**TASK ITEM:** Leaving out all pictures, return exactly the lines from the one that contains "Task: Click the Wirbelwind vehicle icon" through the end of the data below.

**SOURCE MATERIAL:**
···

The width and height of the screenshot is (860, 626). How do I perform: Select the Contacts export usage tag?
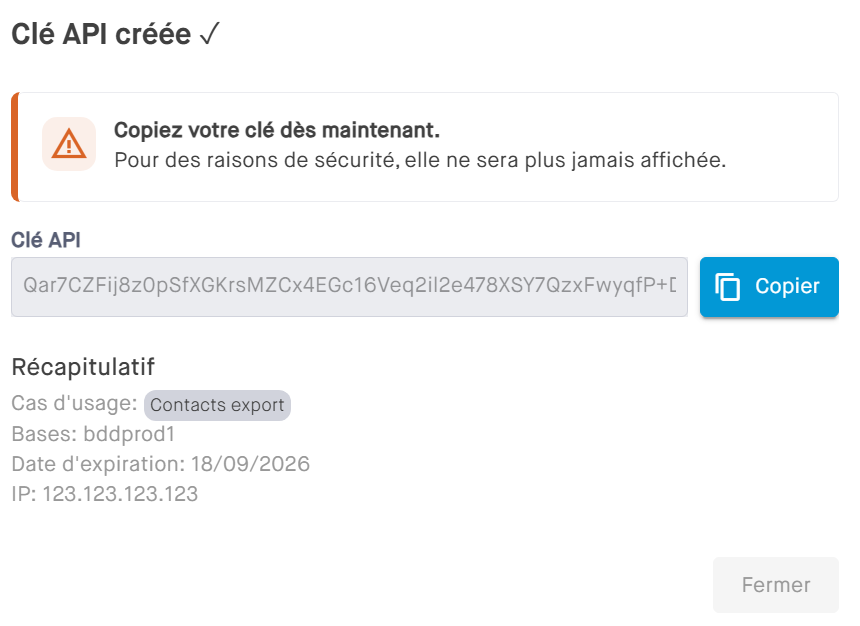[x=217, y=405]
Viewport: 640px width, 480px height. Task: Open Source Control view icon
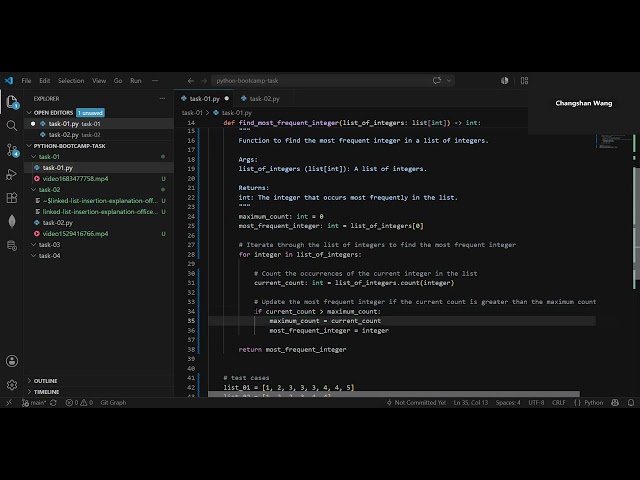[x=12, y=150]
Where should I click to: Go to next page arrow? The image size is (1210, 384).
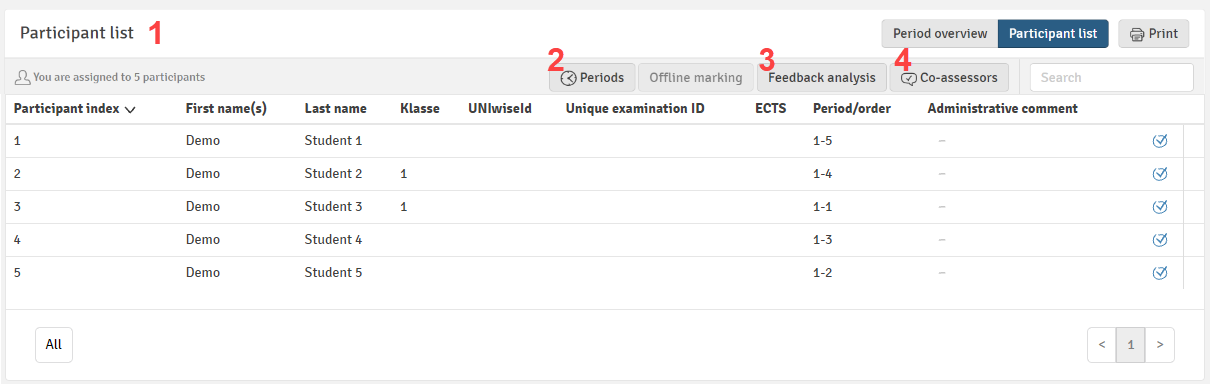[1160, 345]
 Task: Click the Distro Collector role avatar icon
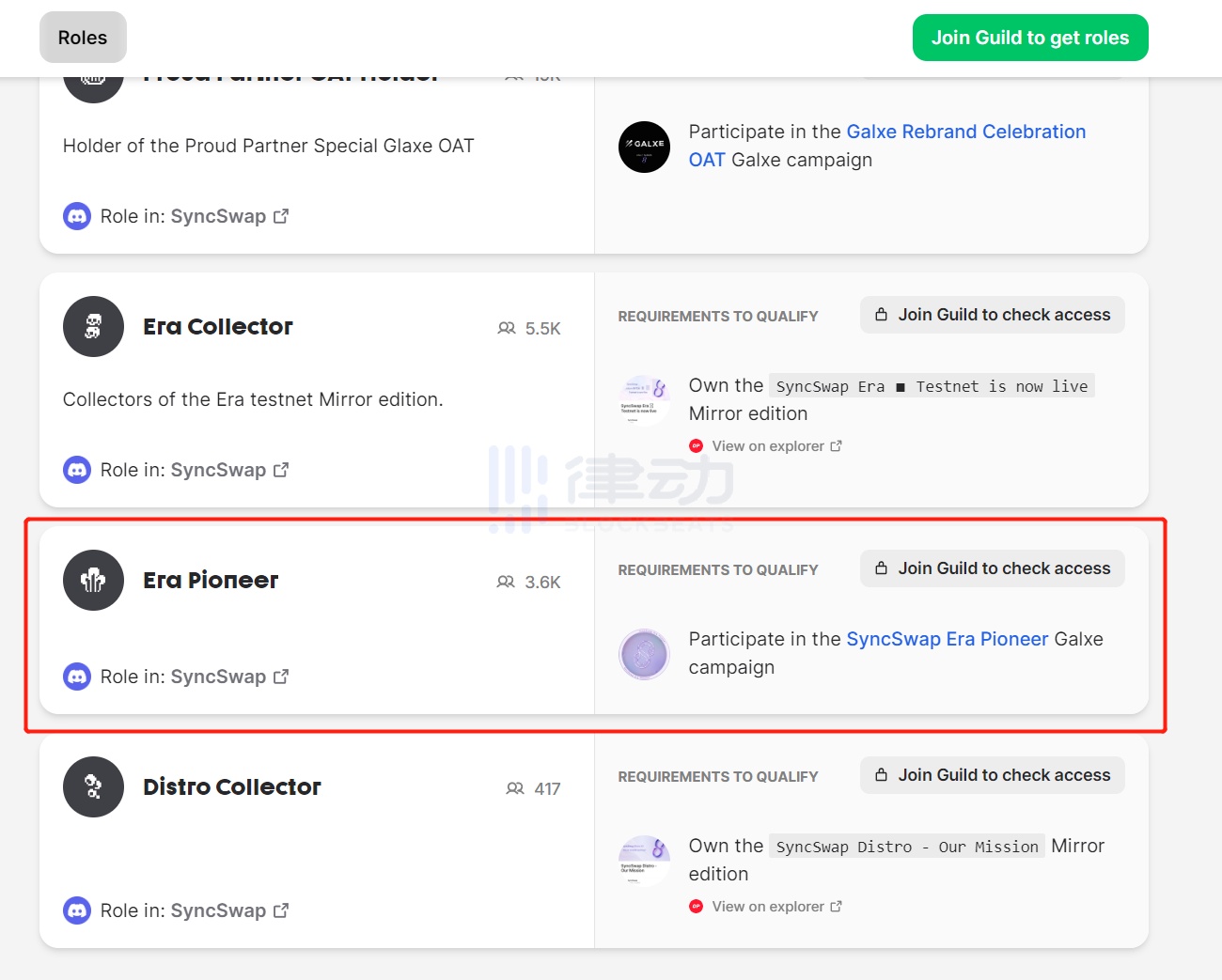[93, 786]

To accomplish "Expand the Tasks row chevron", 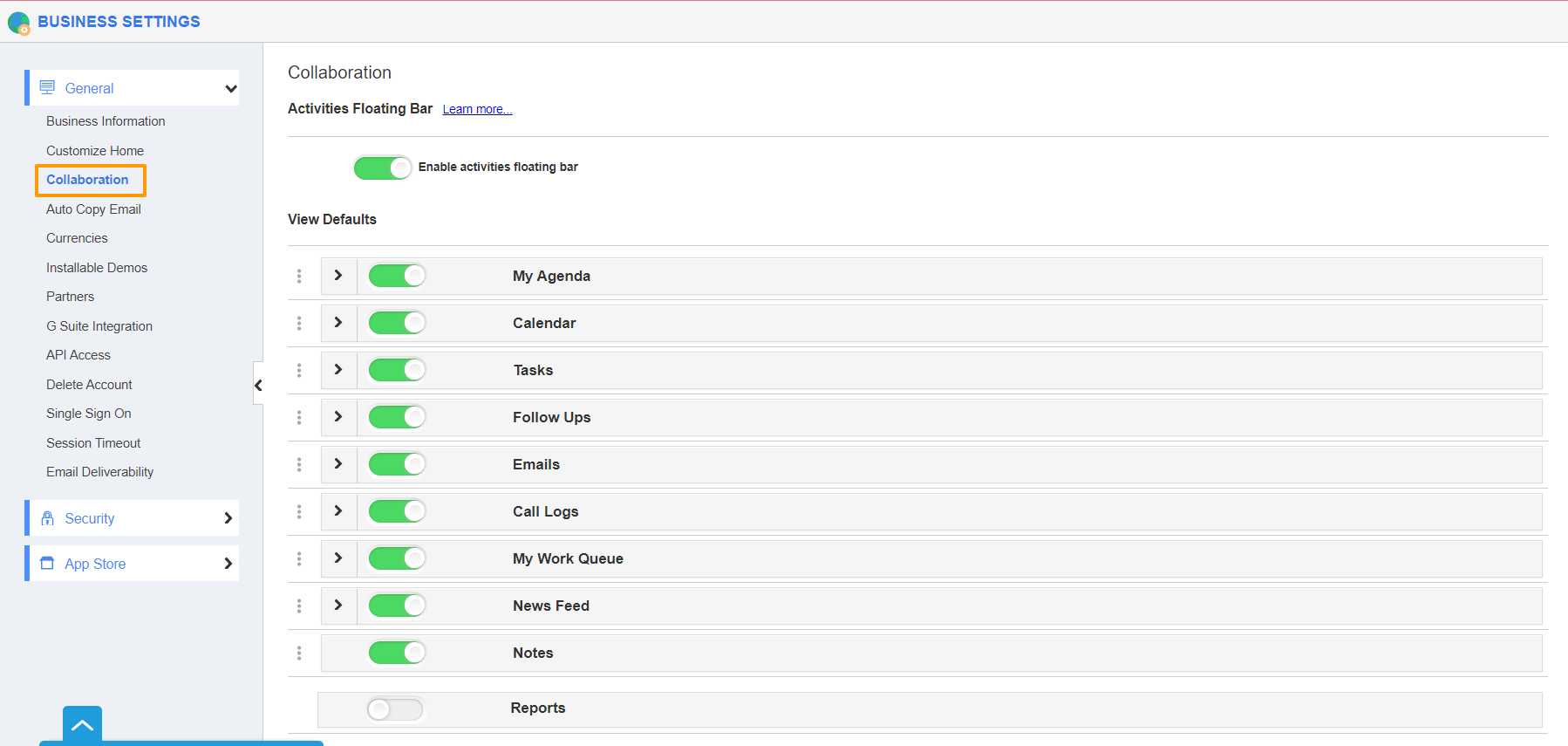I will (x=338, y=370).

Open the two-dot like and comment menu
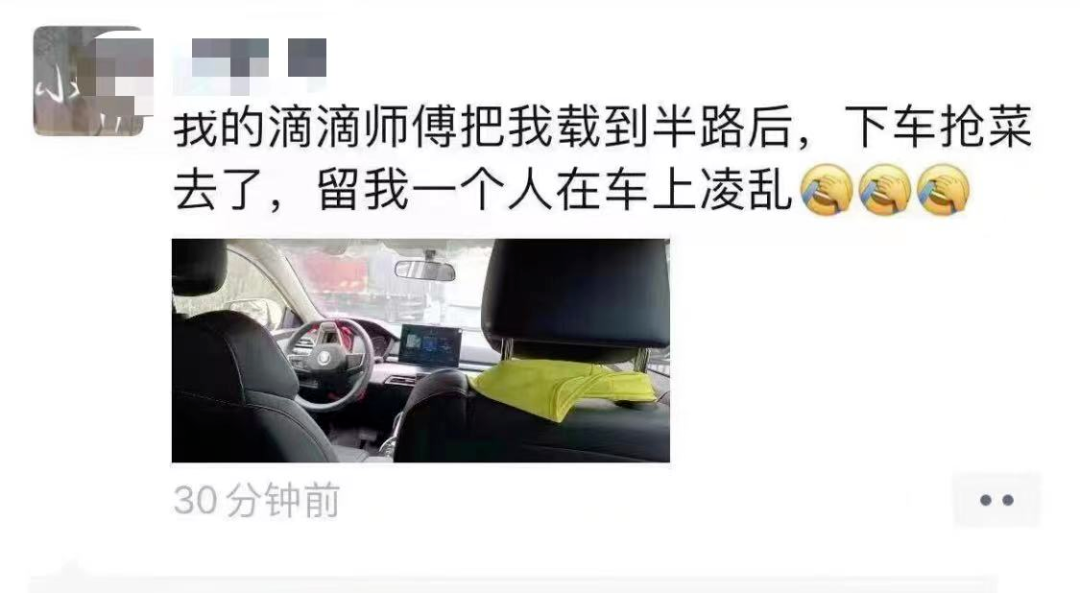pyautogui.click(x=997, y=500)

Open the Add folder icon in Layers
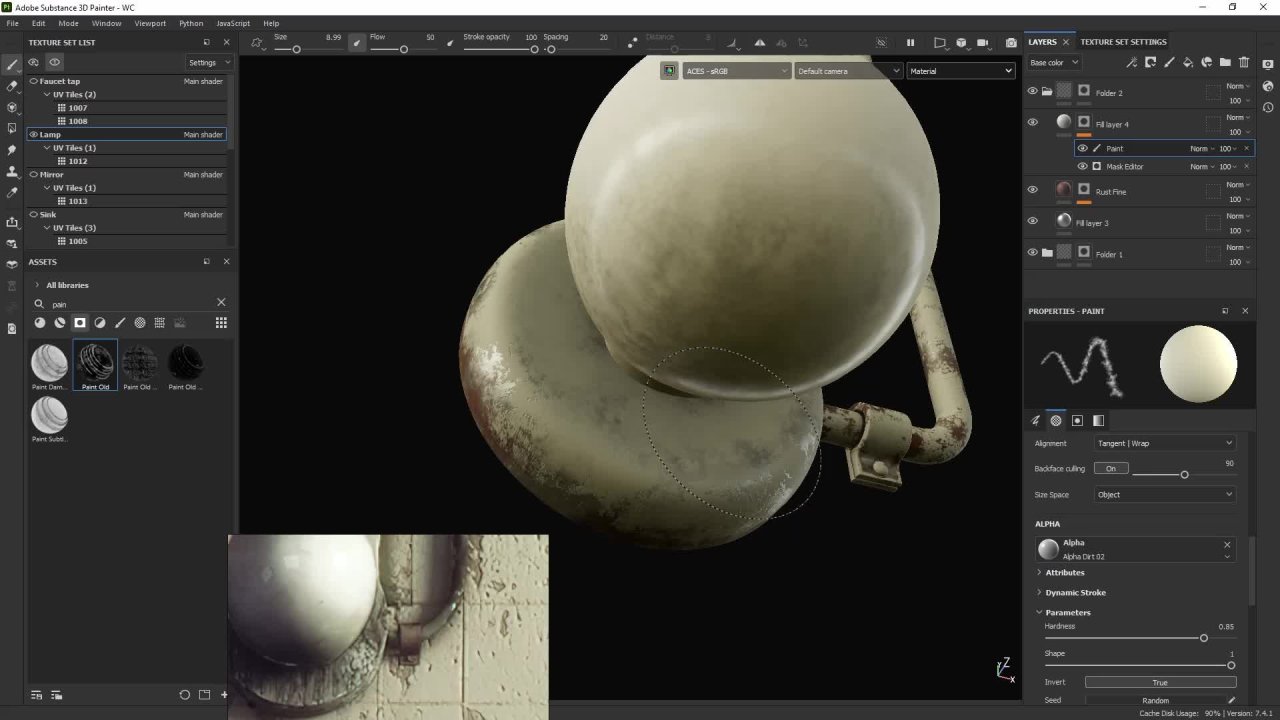pos(1225,62)
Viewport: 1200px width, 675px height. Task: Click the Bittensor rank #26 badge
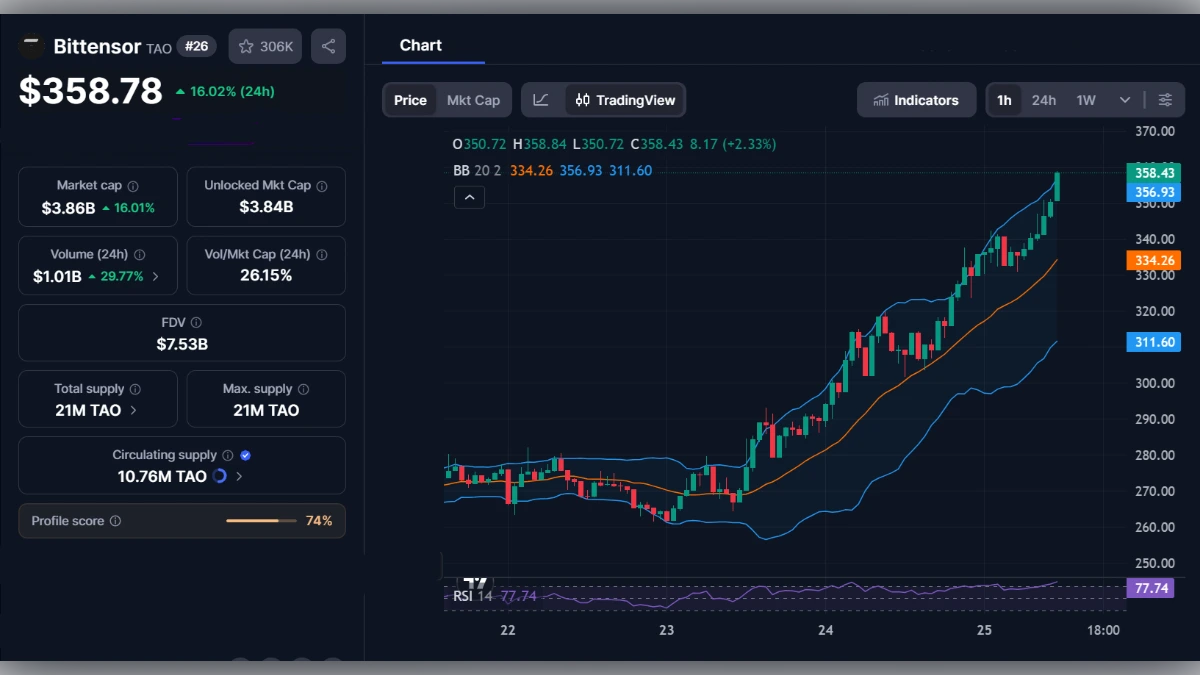196,46
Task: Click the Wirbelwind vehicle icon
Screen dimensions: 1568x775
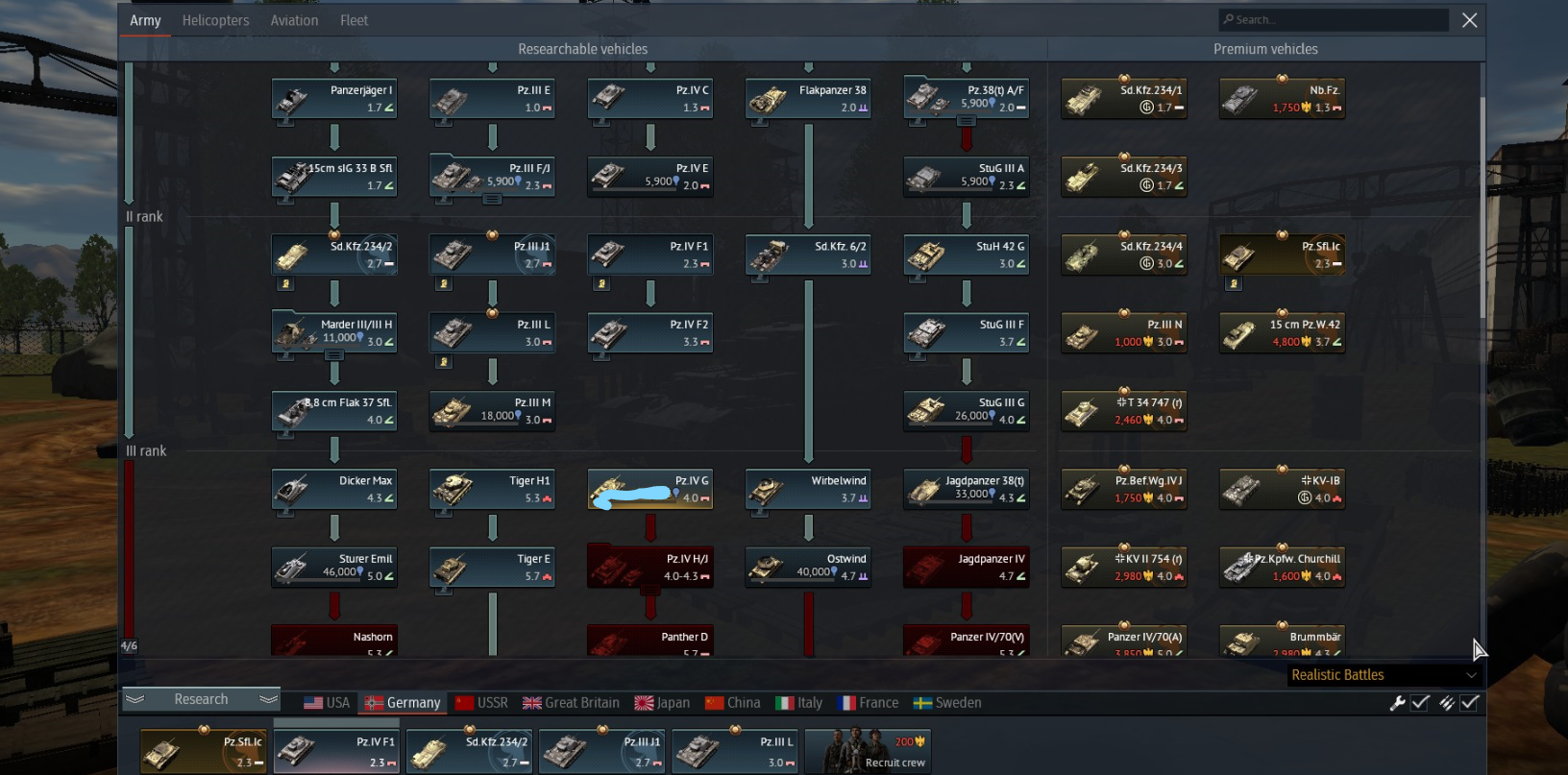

···

**FINAL ANSWER:**
Task: Click the Wirbelwind vehicle icon
Screen dimensions: 1568x775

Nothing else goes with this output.